Another key priority I will highlight is climate change. The Finance Act 2020 provided for annual increments in the carbon tax of €7.50 out to 2030. In order to ensure a just transition, the additional revenue will be used to fund climate-related policy measures, including a socially progressive national retrofitting programme, and to address fuel poverty.A modest tax disregard is also being introduced on personal income received by households who sell surplus electricity back to the national grid. In addition, further changes to the vehicle registration tax system are being introduced to help reduce road transport emissions, with the VRT relief for battery electric vehicles being extended to the end of 2023. The scheme for gas vehicles and refuelling equipment is also being extended for three years and hydrogen powered vehicles and refuelling equipment are being included in that scheme. I want to say very clearly that supporting farming families will play an important role in protecting the environment. As such, various farming stock relief measures are being extended.

Entrepreneurs and the business sector are another integral part of our domestic economy. Budget supports will include amendments to the employment investment incentive, extending it for three years and opening it up to a wider range of investment funds. The innovation equity fund, which is due to be launched in early 2022, will increase the availability of financing for Irish SMEs.
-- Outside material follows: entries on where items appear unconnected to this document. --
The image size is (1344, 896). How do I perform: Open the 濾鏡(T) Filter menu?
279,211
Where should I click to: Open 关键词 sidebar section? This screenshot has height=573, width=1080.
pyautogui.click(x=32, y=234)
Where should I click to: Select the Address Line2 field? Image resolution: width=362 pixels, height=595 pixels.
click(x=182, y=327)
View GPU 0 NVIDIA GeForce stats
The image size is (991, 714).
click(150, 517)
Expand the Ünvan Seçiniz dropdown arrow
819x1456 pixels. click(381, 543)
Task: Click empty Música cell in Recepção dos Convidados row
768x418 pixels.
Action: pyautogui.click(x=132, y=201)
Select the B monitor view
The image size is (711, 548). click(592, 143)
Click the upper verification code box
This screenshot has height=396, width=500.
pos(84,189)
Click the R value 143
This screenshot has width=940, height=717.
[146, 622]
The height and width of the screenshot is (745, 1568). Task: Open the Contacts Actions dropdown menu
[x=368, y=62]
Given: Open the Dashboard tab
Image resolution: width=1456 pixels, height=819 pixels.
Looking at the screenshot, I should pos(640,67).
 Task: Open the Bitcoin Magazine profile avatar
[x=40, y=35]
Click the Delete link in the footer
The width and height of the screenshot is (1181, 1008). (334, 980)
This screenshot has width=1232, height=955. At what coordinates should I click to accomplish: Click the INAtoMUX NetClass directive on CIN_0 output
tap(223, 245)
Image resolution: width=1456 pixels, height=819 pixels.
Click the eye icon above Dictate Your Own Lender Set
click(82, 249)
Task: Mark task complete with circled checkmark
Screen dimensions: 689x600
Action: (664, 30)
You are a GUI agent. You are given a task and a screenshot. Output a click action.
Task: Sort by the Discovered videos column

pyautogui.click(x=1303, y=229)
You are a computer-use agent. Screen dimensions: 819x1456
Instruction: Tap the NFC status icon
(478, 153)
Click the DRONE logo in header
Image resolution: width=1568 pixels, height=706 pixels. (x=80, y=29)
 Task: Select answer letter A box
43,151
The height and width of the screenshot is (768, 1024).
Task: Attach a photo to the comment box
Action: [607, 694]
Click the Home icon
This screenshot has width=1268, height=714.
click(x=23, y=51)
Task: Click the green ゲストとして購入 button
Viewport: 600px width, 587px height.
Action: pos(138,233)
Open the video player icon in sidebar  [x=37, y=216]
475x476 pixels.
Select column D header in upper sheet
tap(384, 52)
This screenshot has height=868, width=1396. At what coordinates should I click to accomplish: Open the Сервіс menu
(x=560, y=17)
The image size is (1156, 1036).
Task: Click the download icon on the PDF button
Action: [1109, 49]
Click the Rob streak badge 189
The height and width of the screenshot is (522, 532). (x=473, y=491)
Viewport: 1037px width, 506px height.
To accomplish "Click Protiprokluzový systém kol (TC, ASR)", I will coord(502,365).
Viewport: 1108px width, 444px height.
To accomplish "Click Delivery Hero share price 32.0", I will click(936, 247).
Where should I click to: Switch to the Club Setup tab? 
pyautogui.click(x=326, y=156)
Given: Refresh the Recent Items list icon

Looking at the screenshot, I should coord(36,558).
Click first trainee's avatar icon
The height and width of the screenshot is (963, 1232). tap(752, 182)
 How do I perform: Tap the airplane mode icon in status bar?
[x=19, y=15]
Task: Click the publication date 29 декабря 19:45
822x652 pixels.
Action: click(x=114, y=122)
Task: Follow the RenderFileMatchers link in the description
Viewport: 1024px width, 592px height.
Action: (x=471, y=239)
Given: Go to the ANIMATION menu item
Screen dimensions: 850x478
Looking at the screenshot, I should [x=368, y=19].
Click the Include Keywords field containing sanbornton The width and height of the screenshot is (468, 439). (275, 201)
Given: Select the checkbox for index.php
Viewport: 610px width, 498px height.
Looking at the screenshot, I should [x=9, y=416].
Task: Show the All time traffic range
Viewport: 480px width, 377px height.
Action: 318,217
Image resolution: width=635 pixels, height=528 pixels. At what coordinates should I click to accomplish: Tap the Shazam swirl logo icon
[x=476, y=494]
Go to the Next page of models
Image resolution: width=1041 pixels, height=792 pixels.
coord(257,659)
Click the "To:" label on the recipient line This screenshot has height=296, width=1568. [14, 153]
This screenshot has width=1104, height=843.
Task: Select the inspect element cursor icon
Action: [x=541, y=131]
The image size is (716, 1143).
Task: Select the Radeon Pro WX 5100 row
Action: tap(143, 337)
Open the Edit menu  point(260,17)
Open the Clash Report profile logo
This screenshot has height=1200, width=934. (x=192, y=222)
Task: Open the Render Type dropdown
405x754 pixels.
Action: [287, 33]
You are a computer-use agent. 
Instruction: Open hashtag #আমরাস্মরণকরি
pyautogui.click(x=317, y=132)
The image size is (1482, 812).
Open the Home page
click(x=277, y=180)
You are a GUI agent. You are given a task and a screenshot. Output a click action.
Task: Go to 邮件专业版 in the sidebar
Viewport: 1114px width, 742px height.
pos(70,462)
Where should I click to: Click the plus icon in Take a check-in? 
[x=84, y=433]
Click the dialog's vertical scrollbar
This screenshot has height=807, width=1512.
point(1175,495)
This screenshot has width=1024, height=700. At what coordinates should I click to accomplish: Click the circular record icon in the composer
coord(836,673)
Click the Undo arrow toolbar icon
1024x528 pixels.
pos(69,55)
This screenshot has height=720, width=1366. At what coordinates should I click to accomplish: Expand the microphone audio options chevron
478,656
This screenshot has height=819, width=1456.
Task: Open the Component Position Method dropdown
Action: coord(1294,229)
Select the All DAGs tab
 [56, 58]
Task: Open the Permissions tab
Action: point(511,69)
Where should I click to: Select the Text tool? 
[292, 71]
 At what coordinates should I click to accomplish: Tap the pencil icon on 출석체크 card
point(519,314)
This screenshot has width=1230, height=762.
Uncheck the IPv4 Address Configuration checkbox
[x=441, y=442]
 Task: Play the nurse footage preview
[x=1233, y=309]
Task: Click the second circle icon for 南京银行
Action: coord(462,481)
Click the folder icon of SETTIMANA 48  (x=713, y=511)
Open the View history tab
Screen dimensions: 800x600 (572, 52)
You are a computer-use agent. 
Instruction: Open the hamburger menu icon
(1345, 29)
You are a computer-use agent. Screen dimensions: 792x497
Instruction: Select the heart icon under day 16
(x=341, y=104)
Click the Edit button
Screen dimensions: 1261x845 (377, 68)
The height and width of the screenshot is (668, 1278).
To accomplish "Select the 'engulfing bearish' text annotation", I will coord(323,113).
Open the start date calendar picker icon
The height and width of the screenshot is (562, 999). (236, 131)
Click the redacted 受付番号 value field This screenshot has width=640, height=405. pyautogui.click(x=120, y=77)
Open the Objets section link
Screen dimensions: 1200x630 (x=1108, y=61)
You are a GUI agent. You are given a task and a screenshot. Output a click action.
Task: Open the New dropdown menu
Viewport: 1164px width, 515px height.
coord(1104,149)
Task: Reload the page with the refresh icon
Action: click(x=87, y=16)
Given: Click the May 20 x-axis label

In addition, corporation tax relief for certain start-up companies is being extended. A new tax credit for the digital gaming sector is being introduced to support digital games development companies by providing a refundable corporation tax credit for expenditure incurred on the design, production and testing of a game. The relief will be available at a rate of 32% on eligible expenditure of up to a maximum limit of €25 million per project.

In terms of revenue raising measures, excise duty is being increased on a pack of 20 cigarettes by 50 cents, with a pro rataincrease on other tobacco products. The bank levy will be extended for a further year and will be subject to a review next year. The transposition of the anti-tax avoidance directives will be completed in the Finance Bill 2021. As regards preparing for future needs, the work of the independent Commission on Taxation and Welfare, which is due to launch a public consultation shortly, will be crucial in ensuring that the Government supports a sustainable recovery over the coming years.

The key objectives underlying today’s budget are to ensure that we recover from the pandemic, restore our public services and living standards, and repair the public finances. The budget package and individual measures seek to balance these three priorities, harnessing our resilience and determination to deliver a sustainable economy and a truly inclusive society.